行きつけの輸入レコード店のオーナーから薦められたRobert Johnson〔ロバート・ジョンソン〕でブルースに目覚めた筆者がRobert Johnsonの次に聴いたブルースのレコードが、今回取り上げたSonny Boy Williamson II〔サニー・ボーイ・ウィリアムソンII〕の1stアルバム「DOWN AND OUT BLUES」だ。
オーナーからは「ハープの名手」と聞かされたのだが、当時の筆者はハープというと西洋音楽で使われるハープ(竪琴)のことしか知らなかったので、最初はそのハープ(竪琴)とブルースが結びつかず、頭の中は疑問符だらけだった。
「ハープってこれのことですか?」と言いながらハープ(竪琴)を弾くジェスチャーをオーナーに見せたところ、オーナーはブルースハープ(10ホールズハーモニカ)という楽器を筆者に教えてくれた。

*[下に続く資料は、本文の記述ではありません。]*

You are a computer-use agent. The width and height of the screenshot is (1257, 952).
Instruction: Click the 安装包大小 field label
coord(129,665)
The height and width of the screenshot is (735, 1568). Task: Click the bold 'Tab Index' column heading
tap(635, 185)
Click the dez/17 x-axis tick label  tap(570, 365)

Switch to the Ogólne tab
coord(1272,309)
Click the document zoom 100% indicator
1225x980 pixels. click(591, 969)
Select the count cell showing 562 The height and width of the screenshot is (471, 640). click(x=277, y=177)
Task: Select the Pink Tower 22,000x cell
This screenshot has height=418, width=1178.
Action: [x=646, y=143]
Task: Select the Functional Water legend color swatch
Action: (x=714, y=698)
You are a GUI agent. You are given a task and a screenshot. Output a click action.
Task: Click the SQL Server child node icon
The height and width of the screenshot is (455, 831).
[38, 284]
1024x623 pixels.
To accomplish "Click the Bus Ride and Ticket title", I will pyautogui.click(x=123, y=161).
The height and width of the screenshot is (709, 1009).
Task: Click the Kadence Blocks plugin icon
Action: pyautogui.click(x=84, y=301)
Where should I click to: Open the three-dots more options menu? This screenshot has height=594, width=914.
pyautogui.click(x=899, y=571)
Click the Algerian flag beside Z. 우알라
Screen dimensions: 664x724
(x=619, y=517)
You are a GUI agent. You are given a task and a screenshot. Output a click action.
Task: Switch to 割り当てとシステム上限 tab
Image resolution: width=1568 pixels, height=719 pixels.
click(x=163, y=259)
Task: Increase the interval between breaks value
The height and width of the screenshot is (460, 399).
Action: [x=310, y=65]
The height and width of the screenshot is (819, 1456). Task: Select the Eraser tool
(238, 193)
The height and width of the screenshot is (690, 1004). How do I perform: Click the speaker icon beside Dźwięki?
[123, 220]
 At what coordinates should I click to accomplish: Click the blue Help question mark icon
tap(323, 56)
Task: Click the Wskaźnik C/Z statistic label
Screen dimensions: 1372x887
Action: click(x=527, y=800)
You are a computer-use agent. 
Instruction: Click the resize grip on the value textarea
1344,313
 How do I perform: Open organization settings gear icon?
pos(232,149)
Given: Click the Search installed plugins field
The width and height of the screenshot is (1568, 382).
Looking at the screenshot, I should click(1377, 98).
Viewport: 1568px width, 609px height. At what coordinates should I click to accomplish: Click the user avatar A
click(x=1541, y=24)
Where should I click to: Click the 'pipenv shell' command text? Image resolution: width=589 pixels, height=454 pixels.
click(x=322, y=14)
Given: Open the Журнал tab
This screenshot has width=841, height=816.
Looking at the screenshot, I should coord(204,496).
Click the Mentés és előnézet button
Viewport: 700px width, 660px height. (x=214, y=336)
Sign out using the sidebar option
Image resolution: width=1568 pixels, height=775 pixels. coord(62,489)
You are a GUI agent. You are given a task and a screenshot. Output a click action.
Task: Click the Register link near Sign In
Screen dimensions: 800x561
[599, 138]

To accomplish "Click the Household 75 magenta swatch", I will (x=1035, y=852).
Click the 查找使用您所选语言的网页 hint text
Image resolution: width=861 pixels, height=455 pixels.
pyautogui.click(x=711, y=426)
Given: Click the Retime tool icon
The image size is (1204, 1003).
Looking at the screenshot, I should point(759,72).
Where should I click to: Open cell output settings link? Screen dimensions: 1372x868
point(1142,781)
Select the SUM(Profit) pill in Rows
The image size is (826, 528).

THE ROLLING STONES〔ザ・ローリング・ストーンズ〕のMick Jagger〔ミック・ジャガー〕やNEW YORK DOLLS〔ニューヨーク・ドールズ〕のDavid Johansen〔デヴィッド・ヨハンセン〕、HANOI ROCKS〔ハノイ・ロックス〕のMichael Monroe〔マイケル・モンロー〕等、ロックン・ロール・バンドのシンガーがハーモニカを吹いていたことは知っていたが、それが幼稚園の頃に吹いていたハーモニカではなく、ブルースハープであるということを、この時、初めて知った。
筆者にとって、Sonny Boy Williamson IIとは、それまであまり意識することのなかったブルースハープという楽器を強く意識させてくれたアーティストだ。
筆者はSonny Boy Williamson IIを知ってから、前述のシンガー達が吹くブルースハープを意識して聴くようになり、ブルースハープという楽器の魅力を知った。
Sonny Boy Williamson IIはロックを聴いていたリスナーにとっては非常に聴きやすいブルース・マンだ。
初めて聴いた時から普段聴いているロックと殆ど同じ感覚で楽しんで聴くことができた。
THE YARDBIRDS〔ザ・ヤードバーズ〕と共演したり、NEW YORK DOLLSに楽曲をカヴァーされたりしているのでロックとの距離が近い。
そう言えば、NEW YORK DOLLSの2ndアルバム「TOO MUCH TOO SOON」にはSonny Boy Williamson IIの"Don't Start Me Talkin'"が収録されているが、DOLLSのカヴァーあまりにも自己流すぎて、かなり後になるまで同じ曲だと気づかなかった。
ちなみに、このアルバム「DOWN AND OUT BLUES」のジャケットには、地ベタに寝そべっている小汚いオッサンの写真が使われているが、このオッサンはSonny Boy Williamson IIではない。
本人は、もっと小洒落たオッサンである。
この事実を知ったのも、かなり後になってからだ。
ややこしいことをしてくれたものだ。